Bäcker (m/w/d)
Der Mann für den Morgen danach
Das Bäckerhandwerk ist was für Frühaufsteher
Alexander Schellenberger kann Zöpfe flechten, nicht nur aus drei – auch aus fünf und sieben Strähnen. Das Problem: Er fängt morgens um drei Uhr damit an. Alexander muss zur Arbeit fahren, wenn die Party in der Freitagnacht am schönsten ist. Das Bäckerhandwerk hat eben seine Weizen- und Roggenseiten. Am besten, man mischt diese und streut Sesam oder Sonnenblumenkerne oben drauf. Dann schmeckt das Leben. Alexander jedenfalls liebt seinen Beruf. „Weil wir alles selbst herstellen, mit unseren eigenen Händen, sogar den Rohstoff, den Teig.“ Alexander genießt jenen Moment am Samstagmorgen, wenn er das Mehl von den Händen klopft, die Schürze abbindet und einen Blick in den Laden wirft, wo die knusprigen, duftigen Brötchen in Körben liegen und die Kunden sehnsüchtig auf die vollen Kuchenbleche schauen. Noch müde von der Party, die Augen ein wenig verquollen, überlegen sie, ob Eierschecke, Kirmes-, Streusel- … oder … Oder gar keinen Kuchen, statt dessen ein Brötchen mehr? Der Duft kitzelt sie in der Nase. Plötzlich knurrt der Magen. Dann versenken sie Tüten und Päckchen vorsichtig in ihren Taschen, tragen sie nach Hause und freuen sich auf den herrlichsten Moment des Tages: Das Frühstück.
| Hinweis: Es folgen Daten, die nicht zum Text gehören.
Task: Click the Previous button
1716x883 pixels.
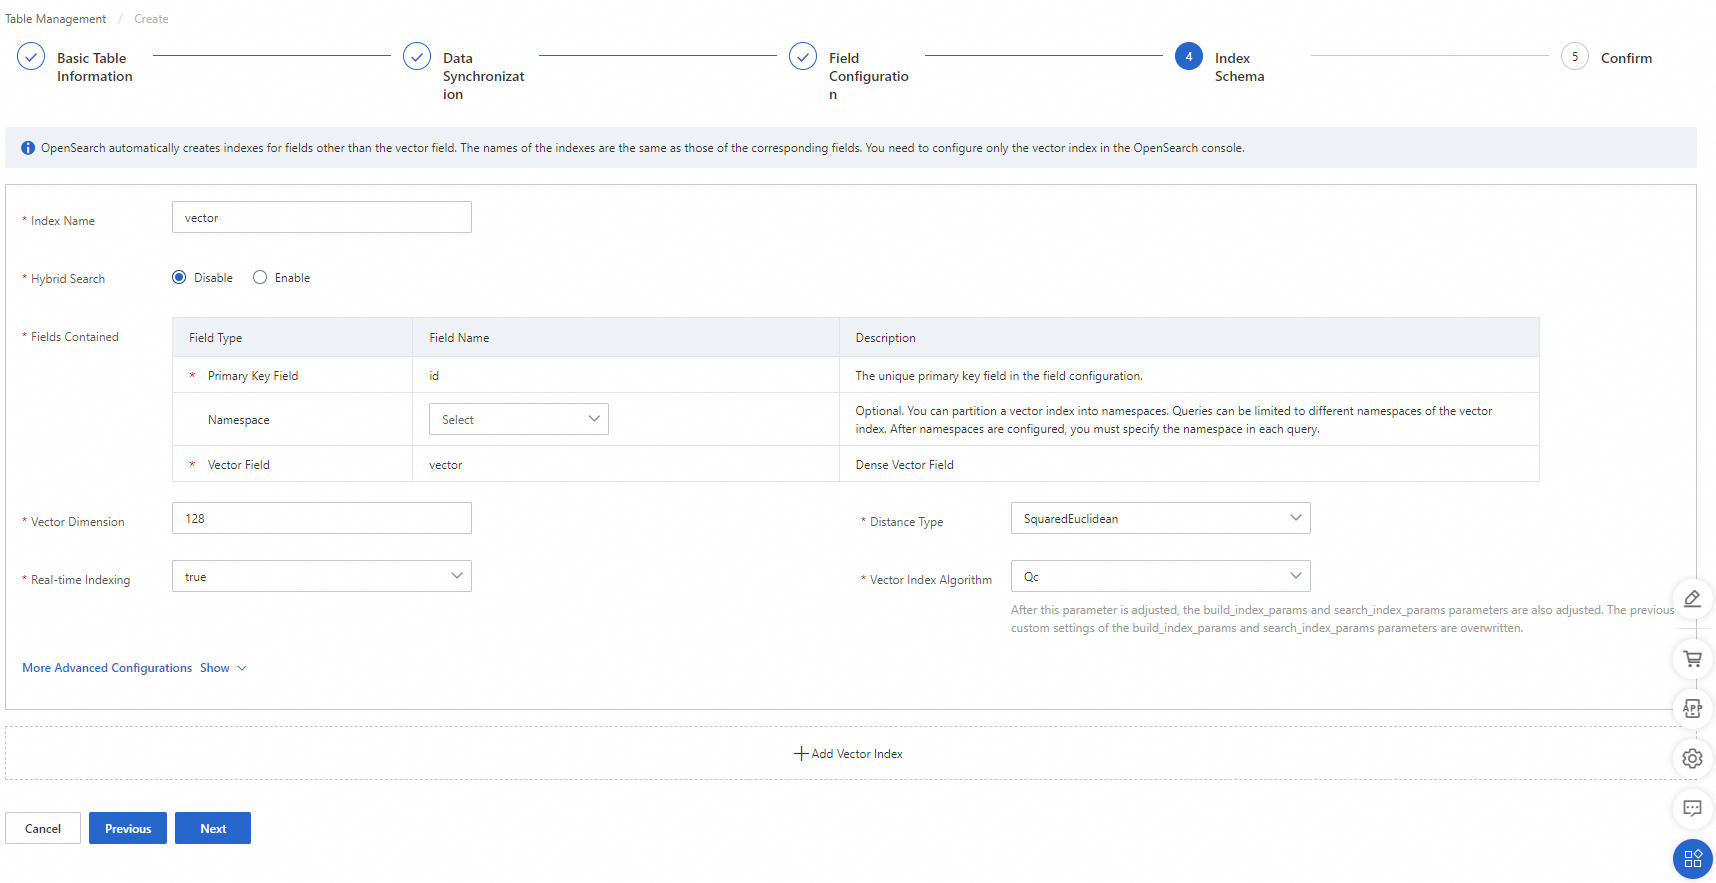Action: 128,829
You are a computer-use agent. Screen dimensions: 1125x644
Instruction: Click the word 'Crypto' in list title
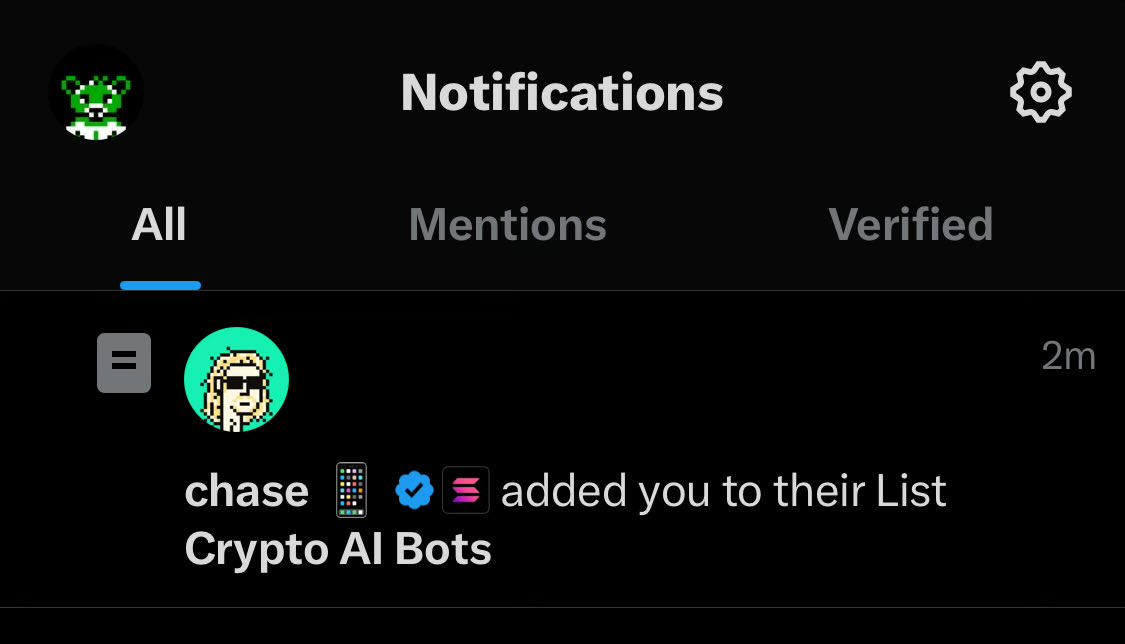(257, 551)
Die Leute in der Siedlung am Dresdner Stadtrand schätzen ihren Bäckermeister, der alles frisch produziert. Das schmeckt doch ganz anders als die industriell gefertigten Brötchen aus dem Supermarkt.
Muss Alexander die Mischungen und Rezepte für all die Malzsonnen, Doppelkrusten, Bärlauchwurzeln, Kraftbaguettes, die Knoten und Buchteln und Körnerbrötchen fertig im Kopf haben? „Man kann schon mal ins Rezeptbuch schauen“, sagt er. Bäcker ist aber kein Beruf für Blöde, verteidigt er das uralte Handwerk. Im Kopfrechnen muss man fit sein, um die Mischungen schnell auf verschiedene Mengen umrechnen zu können. Das ist sicher nicht der einzige Arbeitsschritt, bei dem ein Bäcker seine Intelligenz unter Beweis stellt. Auch die Abläufe am Morgen in der Backstube, vom Moment der Teigmischung bis zu den gefüllten Körben im Laden, müssen exakt und klug koordiniert werden.
Alexander ist im Praktischen Leistungswettbewerb der Handwerks-Jugend gerade sächsischer Landesmeister geworden. Bewertet wurden seine Arbeitsweise, das Aussehen und der Geschmack des Brotes, der Brötchen und der Torte, die er vor den Augen der Jury backen musste. Im November nahm er am bundesweiten Wettbewerb teil. Höhenflüge bekommt er deshalb nicht. Später, nach der Konditorenausbildung, die er gerade begonnen hat, möchte er die Bäckerei seiner Eltern in Aue übernehmen. Heute braucht ein Bäcker keine Meisterprüfung mehr, um eine Bäckerei zu führen. Will er jedoch ausbilden, dann muss er diese vor der Handwerkskammer ablegen. Wie schafft es ein Bäcker, Tag für Tag morgens drei Uhr ausgeschlafen in der Backstube zu stehen? „Ich schlafe mittags nach der Arbeit“, sagt Alexander. Abends, wenn seine Freundin von der Uni kommt und noch mit ihm ausgehen will, ist er wieder fit. Übrigens trägt seine Freundin keine Zöpfe.